**EXERCISE DIRECTIONS**
Find every line in the items below that contains the word "icon", with case counting, and copy each of those lines out.
begin SUPPLIED DATA
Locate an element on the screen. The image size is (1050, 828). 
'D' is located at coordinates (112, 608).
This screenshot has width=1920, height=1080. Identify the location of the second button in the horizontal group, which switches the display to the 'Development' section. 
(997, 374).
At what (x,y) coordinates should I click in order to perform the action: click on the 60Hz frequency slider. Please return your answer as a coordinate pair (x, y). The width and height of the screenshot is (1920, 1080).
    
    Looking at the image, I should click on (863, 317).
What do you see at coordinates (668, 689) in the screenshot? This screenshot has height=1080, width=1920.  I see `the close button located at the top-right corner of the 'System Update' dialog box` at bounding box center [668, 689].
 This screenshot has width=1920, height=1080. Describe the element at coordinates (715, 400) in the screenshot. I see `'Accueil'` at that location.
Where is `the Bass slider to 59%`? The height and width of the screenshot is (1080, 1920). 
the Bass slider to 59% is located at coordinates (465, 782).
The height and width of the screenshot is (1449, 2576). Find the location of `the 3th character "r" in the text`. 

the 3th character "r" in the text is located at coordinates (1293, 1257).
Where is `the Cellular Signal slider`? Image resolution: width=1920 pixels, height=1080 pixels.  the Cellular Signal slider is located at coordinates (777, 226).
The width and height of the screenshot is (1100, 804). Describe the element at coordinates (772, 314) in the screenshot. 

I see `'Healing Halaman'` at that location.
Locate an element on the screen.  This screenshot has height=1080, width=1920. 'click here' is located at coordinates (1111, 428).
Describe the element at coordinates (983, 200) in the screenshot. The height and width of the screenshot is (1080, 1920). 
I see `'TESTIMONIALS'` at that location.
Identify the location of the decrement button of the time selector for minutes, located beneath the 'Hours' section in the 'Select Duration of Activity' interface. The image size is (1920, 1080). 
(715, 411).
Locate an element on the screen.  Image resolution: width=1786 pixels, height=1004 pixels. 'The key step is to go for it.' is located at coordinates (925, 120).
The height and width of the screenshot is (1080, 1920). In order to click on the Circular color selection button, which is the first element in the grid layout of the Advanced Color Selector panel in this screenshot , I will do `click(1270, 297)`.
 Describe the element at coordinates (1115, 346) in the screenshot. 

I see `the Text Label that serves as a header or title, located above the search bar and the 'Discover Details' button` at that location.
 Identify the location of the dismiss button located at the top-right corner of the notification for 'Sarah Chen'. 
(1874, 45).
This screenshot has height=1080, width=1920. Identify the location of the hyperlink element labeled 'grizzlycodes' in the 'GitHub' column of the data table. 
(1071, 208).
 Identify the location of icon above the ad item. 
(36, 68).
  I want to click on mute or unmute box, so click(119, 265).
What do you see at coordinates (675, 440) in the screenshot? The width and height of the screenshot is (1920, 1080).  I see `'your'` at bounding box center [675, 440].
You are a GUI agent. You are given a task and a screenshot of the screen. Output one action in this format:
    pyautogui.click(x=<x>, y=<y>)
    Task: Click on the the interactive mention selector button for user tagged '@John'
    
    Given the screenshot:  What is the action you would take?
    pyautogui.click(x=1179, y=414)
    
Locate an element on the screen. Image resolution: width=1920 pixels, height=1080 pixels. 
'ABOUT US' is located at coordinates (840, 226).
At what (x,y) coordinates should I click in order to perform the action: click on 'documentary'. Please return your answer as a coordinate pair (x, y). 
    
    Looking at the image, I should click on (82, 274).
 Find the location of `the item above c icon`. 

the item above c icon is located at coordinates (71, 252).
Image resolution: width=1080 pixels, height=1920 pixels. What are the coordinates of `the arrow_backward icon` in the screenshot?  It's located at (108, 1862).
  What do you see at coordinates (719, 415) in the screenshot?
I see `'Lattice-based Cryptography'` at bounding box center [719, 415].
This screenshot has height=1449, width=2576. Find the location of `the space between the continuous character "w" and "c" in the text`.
end SUPPLIED DATA
**WRITTEN SOLUTION**
 Identify the location of icon above the ad item. 
 Find the location of `the item above c icon`. 
the item above c icon is located at coordinates (71, 252).
Image resolution: width=1080 pixels, height=1920 pixels. What are the coordinates of `the arrow_backward icon` in the screenshot?  It's located at (108, 1862).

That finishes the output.